English football referee (born 1985)

Robert Madley (born 6 October 1985) is an English professional football referee who was on the list of Select Group Referees who officiate primarily in the Premier League between 2013 and 2018. He officiated in the Football League as a referee from 2010 and was one of the youngest officials to progress to the top-flight of English football.

Madley was previously one of the referee development officers for the West Riding County Football Association before taking up a full-time role with the Professional Game Match Officials Limited (PGMOL). His older brother, Andrew Madley, is a Premier League and FIFA-listed referee.

==Career==
In his early career, from 2001, Madley refereed in the Wakefield and District League and then the West Yorkshire Association Football League. In 2010, he joined the National List of referees who officiate in the Football League. In 2012, he was added to the FIFA fifth officials' list.

In April 2013, Madley took charge of his first Premier League fixture, between Southampton and West Bromwich Albion at St Mary's Stadium. He sent off three players during the game, one from each team for violent conduct, and later a second Southampton player for serious foul play. West Brom manager Steve Clarke, whose team won 3–0, said after the game that he thought all three red cards were correct.

In June 2013, Madley was promoted to the panel of Select Group Referees who officiate all fixtures in the Premier League. In April 2015, he was selected to officiate both legs of the FA Youth Cup final between Manchester City and Chelsea. He was promoted to the FIFA referee list in January 2016. On Sunday 6 August 2017, he refereed the FA Community Shield 2017 match between Arsenal and Chelsea.

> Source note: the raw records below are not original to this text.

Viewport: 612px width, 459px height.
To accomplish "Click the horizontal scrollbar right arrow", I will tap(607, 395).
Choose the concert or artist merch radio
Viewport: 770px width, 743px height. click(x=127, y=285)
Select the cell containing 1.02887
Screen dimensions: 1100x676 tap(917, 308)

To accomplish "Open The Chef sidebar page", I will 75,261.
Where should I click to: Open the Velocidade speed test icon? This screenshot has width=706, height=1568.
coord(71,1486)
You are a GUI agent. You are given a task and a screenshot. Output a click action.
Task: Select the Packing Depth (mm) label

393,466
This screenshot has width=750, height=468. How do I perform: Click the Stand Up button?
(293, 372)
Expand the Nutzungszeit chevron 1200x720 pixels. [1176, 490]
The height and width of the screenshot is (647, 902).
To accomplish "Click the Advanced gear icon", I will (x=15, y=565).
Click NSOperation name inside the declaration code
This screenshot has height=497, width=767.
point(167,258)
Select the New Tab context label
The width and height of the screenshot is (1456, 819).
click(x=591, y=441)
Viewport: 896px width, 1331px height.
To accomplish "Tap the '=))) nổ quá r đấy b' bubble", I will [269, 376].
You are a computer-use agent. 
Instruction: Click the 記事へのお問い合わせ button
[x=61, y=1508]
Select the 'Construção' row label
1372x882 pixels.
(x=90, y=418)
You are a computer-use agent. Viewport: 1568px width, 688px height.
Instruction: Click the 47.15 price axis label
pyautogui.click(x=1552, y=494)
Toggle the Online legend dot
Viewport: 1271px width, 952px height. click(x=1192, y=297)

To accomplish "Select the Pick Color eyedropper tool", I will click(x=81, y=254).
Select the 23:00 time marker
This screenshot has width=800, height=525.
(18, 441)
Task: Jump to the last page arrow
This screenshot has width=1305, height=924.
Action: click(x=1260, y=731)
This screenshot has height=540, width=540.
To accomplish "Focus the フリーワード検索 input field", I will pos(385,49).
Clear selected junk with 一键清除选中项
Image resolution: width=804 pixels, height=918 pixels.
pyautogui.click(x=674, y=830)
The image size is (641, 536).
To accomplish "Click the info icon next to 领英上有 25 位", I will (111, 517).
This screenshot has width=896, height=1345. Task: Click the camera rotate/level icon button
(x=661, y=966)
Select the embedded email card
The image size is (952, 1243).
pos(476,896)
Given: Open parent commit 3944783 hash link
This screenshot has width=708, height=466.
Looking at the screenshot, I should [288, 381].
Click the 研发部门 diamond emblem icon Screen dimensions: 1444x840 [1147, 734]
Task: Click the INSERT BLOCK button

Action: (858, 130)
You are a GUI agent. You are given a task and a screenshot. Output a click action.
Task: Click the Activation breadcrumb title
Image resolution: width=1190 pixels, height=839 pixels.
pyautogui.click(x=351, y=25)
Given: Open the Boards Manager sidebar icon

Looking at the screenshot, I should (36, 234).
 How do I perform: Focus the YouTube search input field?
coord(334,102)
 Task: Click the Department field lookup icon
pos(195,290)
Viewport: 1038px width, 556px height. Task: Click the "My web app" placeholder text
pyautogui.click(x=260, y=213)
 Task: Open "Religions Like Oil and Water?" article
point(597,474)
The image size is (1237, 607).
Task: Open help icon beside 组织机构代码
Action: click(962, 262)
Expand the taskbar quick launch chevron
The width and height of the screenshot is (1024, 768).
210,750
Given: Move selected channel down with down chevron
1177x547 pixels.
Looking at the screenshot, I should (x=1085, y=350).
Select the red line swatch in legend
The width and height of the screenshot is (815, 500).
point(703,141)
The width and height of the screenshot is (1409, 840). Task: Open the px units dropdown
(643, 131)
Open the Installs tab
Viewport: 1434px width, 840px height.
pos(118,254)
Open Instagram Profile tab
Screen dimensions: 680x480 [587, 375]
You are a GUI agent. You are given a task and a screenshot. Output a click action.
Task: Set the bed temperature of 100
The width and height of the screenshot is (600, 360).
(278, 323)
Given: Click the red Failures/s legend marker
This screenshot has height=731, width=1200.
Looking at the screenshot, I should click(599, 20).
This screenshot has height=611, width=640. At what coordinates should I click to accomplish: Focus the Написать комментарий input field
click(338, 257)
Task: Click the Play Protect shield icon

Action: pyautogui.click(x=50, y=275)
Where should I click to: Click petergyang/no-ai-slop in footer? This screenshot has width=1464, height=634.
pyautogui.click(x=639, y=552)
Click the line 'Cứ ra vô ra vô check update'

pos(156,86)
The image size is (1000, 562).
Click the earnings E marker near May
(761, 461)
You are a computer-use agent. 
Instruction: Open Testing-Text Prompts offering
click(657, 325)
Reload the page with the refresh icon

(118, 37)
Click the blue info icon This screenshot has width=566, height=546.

In the 2017–18 season, Madley was criticised for several decisions by former Premier League referees including Keith Hackett, Graham Poll and Mark Halsey. He quit suddenly in August 2018, when he "decided to relocate due to a change in his personal circumstances", according to a statement by PGMOL. He later revealed, in December 2019, that he recorded a video 'mocking' a disabled person and sent it to a friend who subsequently forwarded it to his employers, for which he was dismissed and left the ranks of PGMOL referees. He subsequently moved to Norway where he officiated in lower league matches.

In 2019, Madley signed on to referee in the 6-a-side World Cup. He refereed the tournament final in Crete, as Russia beat Poland. He also mentored other referees during the tournament. On 13 February 2020, following discussions with PGMOL, it was announced that he would return to refereeing in English football, initially at grassroots level, before joining the National List of referees, enabling him to officiate League One and League Two matches, for the 2020–21 season.

On 25 October 2022, Madley was promoted back to the Premier League after four years. He took charge of Brentford v Wolverhampton Wanderers on Saturday 29 October 2022. He sent off Diego Costa in the seventh minute of added time after a video assistant referee (VAR) check.